▶ **DATA FOR THIS TASK**
= = = = = = =

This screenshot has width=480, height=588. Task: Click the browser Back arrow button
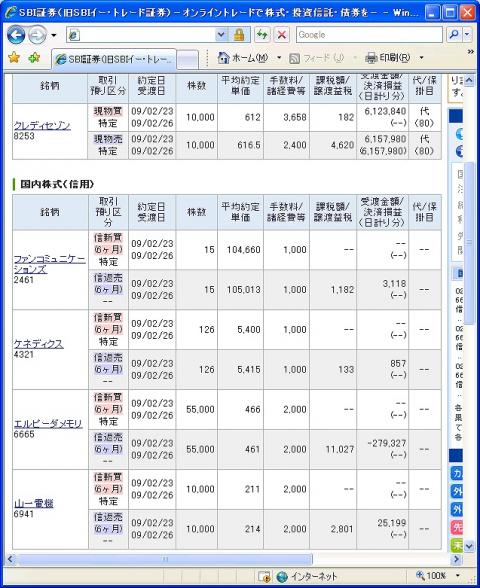[x=16, y=35]
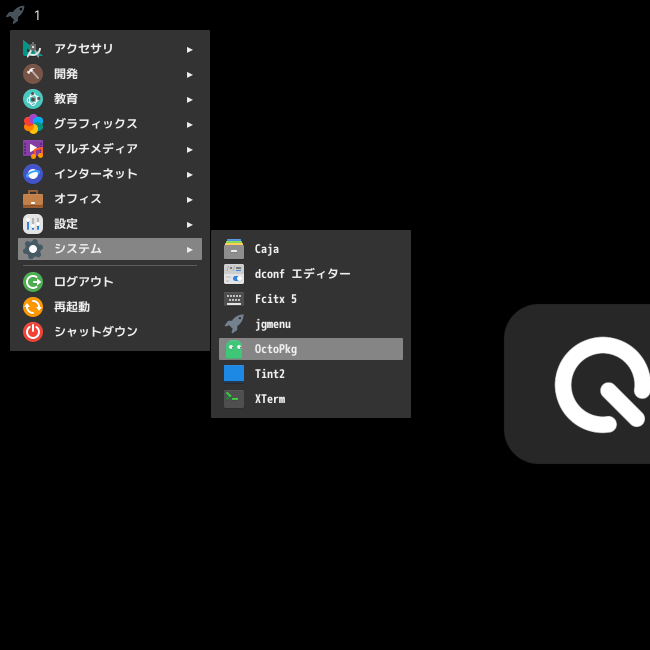Select the 開発 menu entry

[110, 74]
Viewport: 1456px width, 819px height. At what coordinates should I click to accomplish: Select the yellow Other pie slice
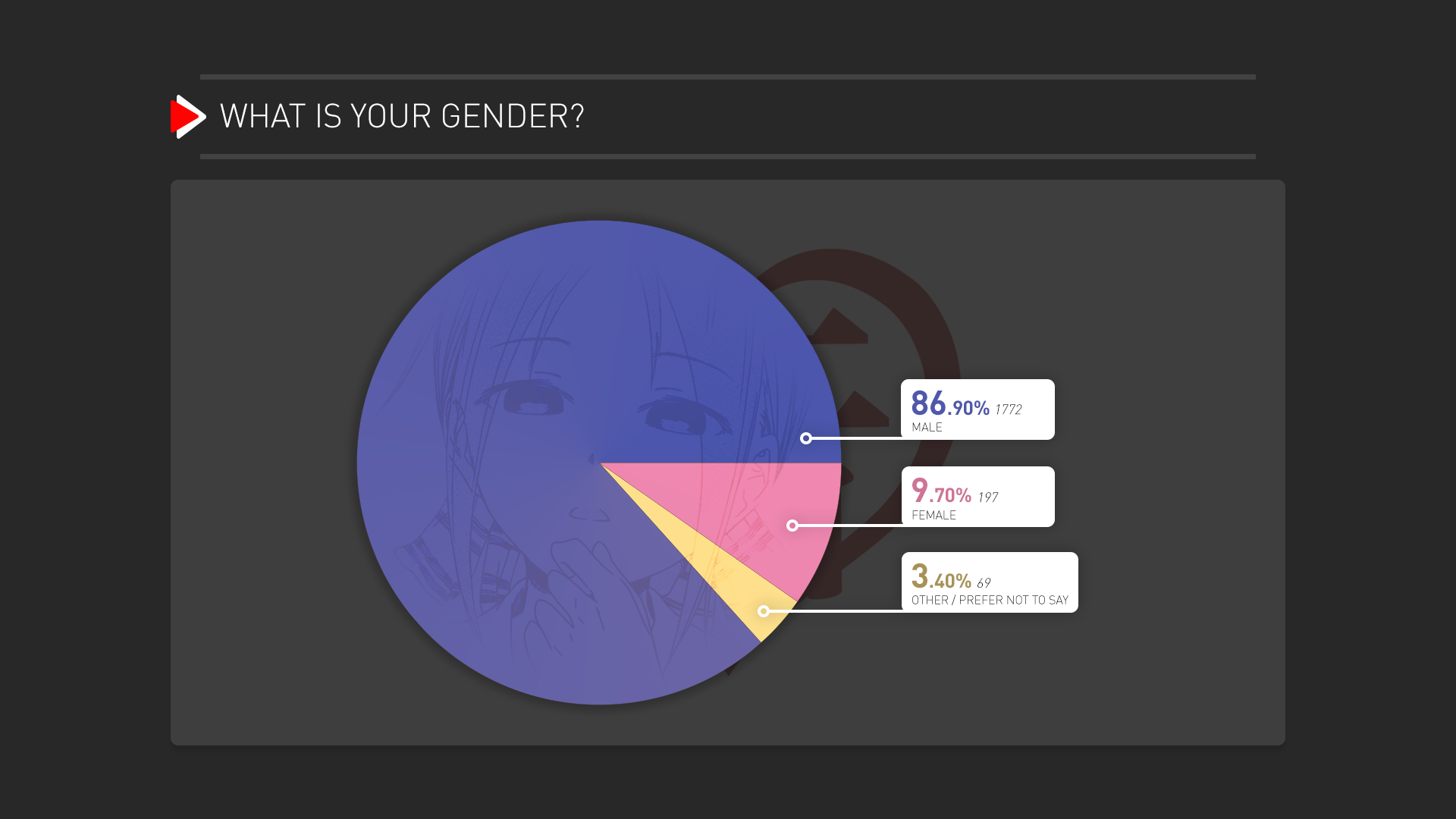[739, 592]
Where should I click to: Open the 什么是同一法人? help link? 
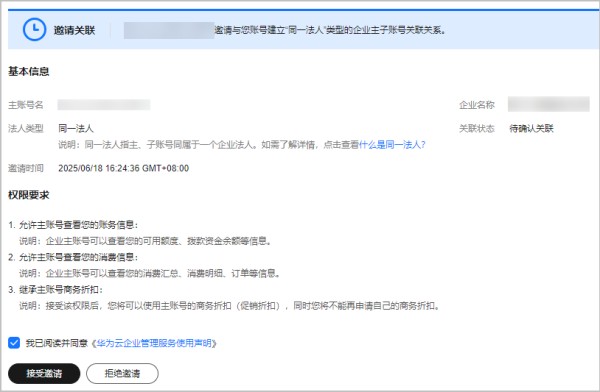click(392, 145)
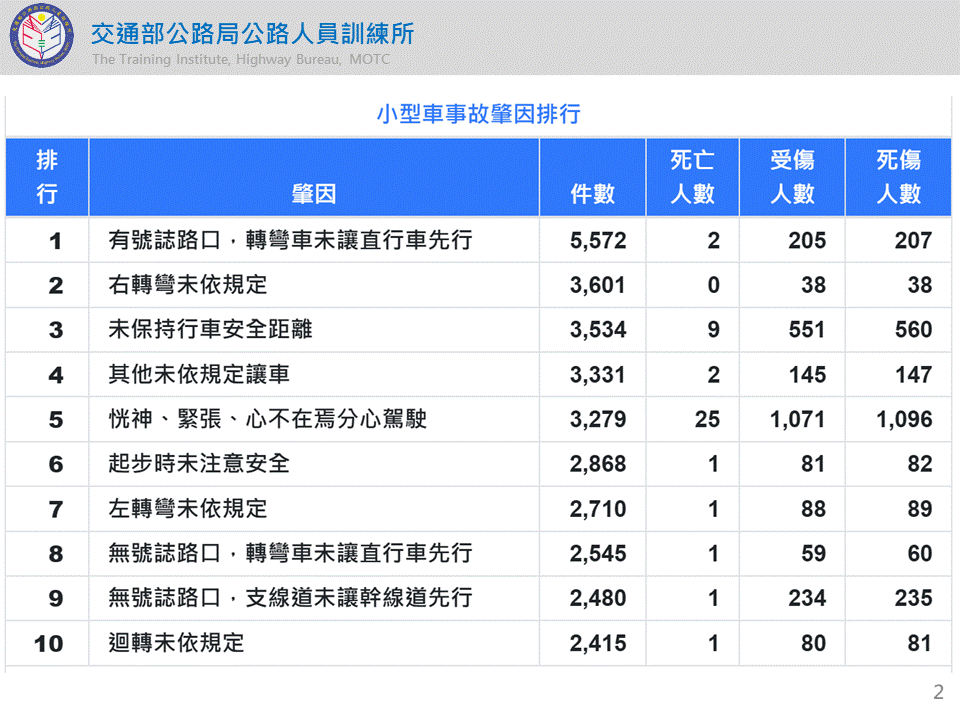The height and width of the screenshot is (720, 960).
Task: Click the Training Institute logo emblem
Action: click(42, 37)
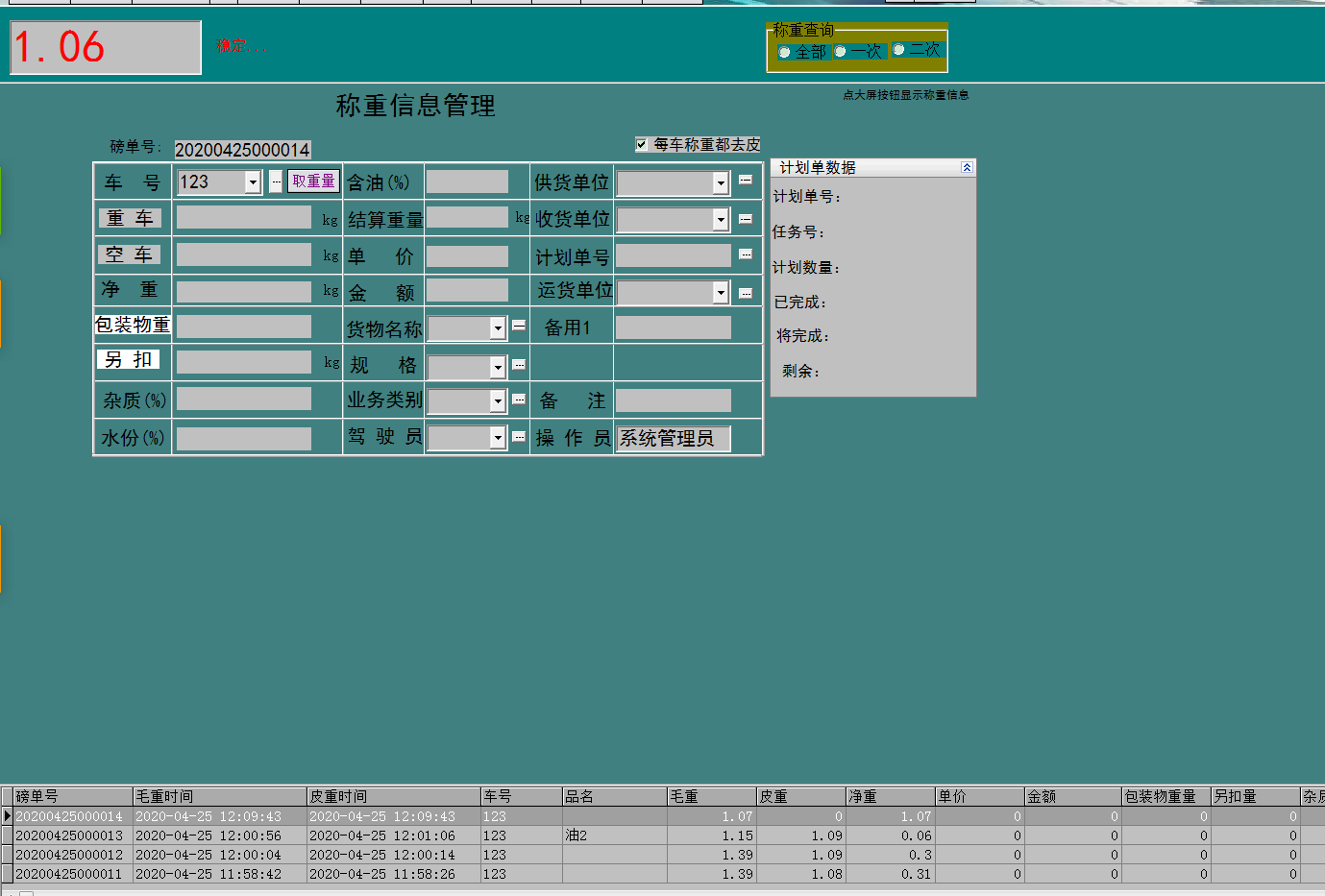This screenshot has height=896, width=1325.
Task: Open the 收货单位 dropdown list
Action: pos(719,219)
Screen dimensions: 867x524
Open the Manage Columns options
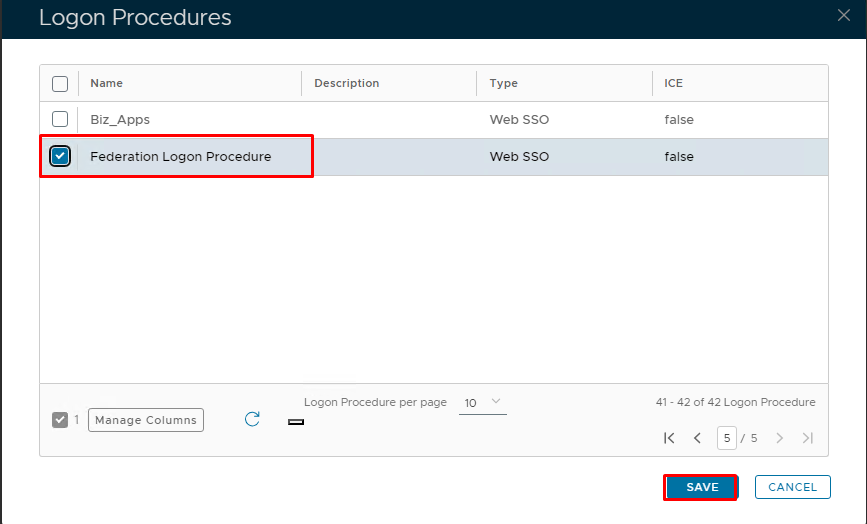coord(146,420)
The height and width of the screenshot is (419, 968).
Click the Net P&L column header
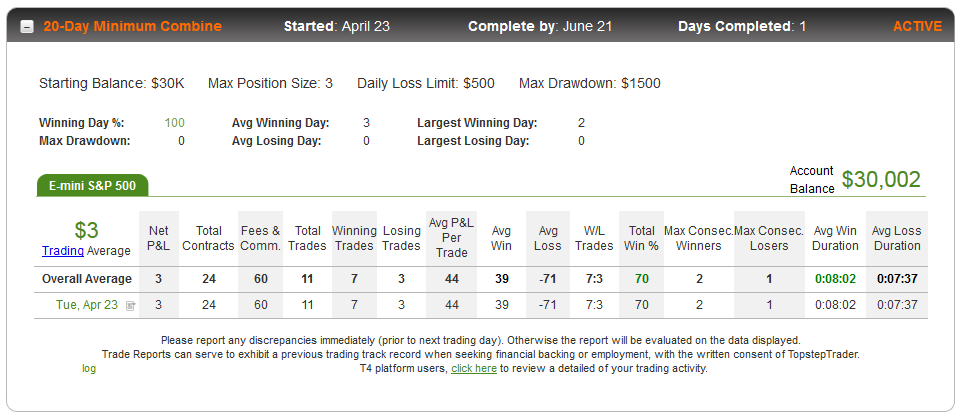159,238
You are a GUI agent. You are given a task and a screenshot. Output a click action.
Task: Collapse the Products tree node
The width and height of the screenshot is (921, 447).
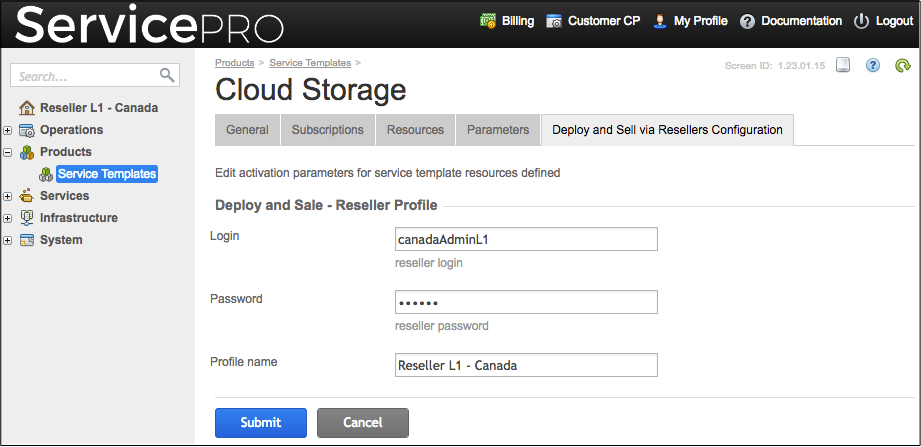click(x=8, y=152)
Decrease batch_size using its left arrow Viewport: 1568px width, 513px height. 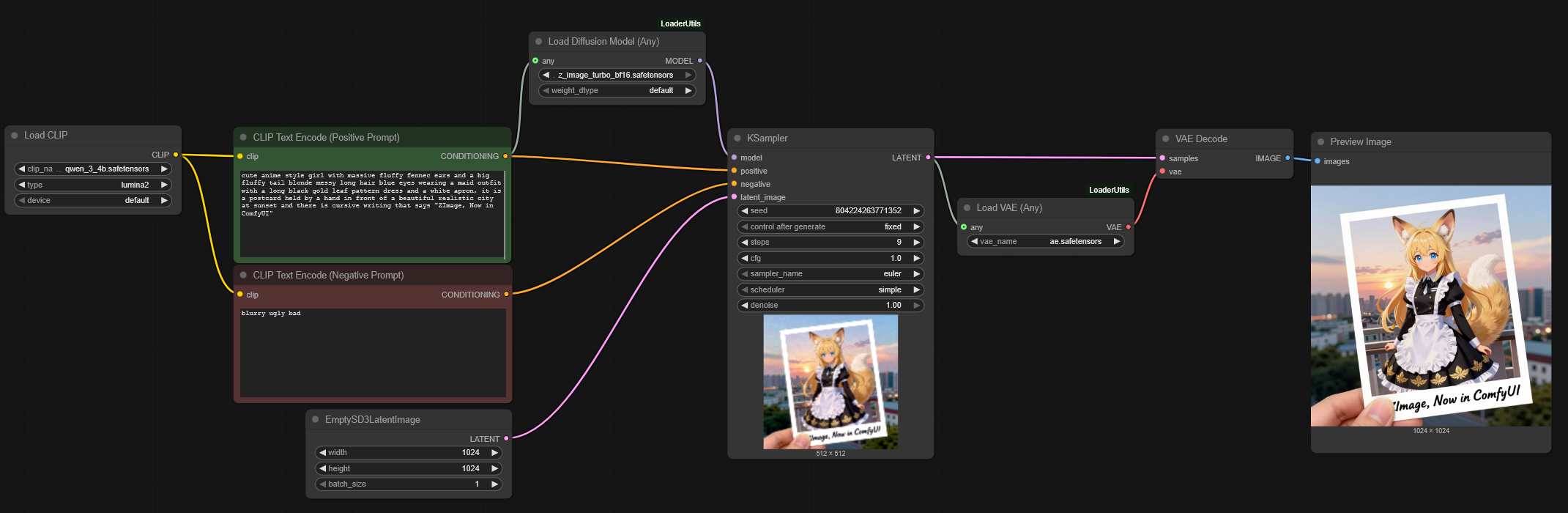click(322, 484)
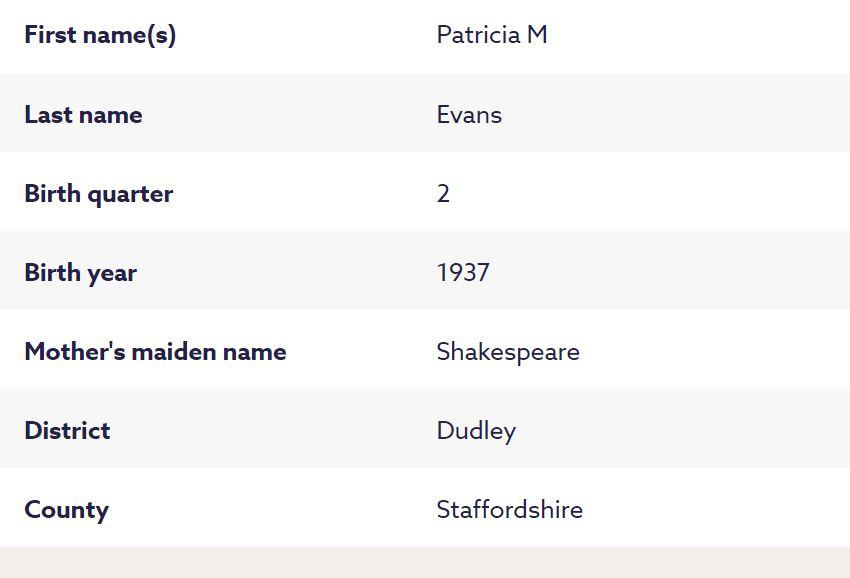Click the initial "M" after Patricia

click(x=537, y=35)
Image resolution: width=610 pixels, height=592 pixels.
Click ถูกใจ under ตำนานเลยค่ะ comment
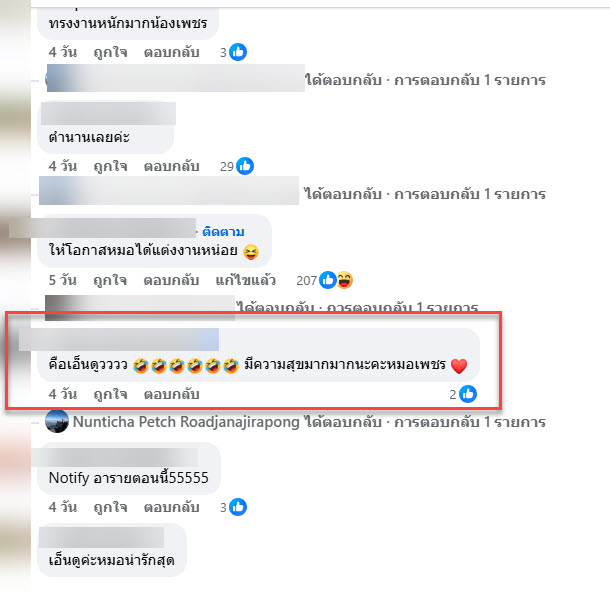coord(110,166)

= = = = = = =

The answer should contain nothing but the lines from the top of the data above through the line containing "Screen dimensions: 867x524", copied exactly, with no images.

This screenshot has width=480, height=588. Task: Click the browser Back arrow button
[x=16, y=35]
Select the 開発 menu entry

[110, 74]
Viewport: 1456px width, 819px height. At what coordinates should I click to accomplish: Select the yellow Other pie slice
[739, 592]
Where should I click to: Open the 什么是同一法人? help link? 
click(392, 145)
The height and width of the screenshot is (720, 960).
Task: Click the Training Institute logo emblem
Action: click(42, 37)
This screenshot has height=896, width=1325.
Task: Open the 收货单位 dropdown list
Action: pos(719,219)
Screen dimensions: 867x524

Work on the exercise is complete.